§ Exercise details: Write out every line of the data below exactly as given.

§ Dataset:
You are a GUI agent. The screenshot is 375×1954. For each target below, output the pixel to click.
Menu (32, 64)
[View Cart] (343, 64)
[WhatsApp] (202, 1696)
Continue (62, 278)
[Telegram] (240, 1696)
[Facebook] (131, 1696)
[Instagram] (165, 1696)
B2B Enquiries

§ Reply to the exercise:
You are a GUI agent. The screenshot is 375×1954. For each target below, output the pixel to click.
Menu (32, 64)
[View Cart] (343, 64)
[WhatsApp] (202, 1696)
Continue (62, 278)
[Telegram] (240, 1696)
[Facebook] (131, 1696)
[Instagram] (165, 1696)
B2B Enquiries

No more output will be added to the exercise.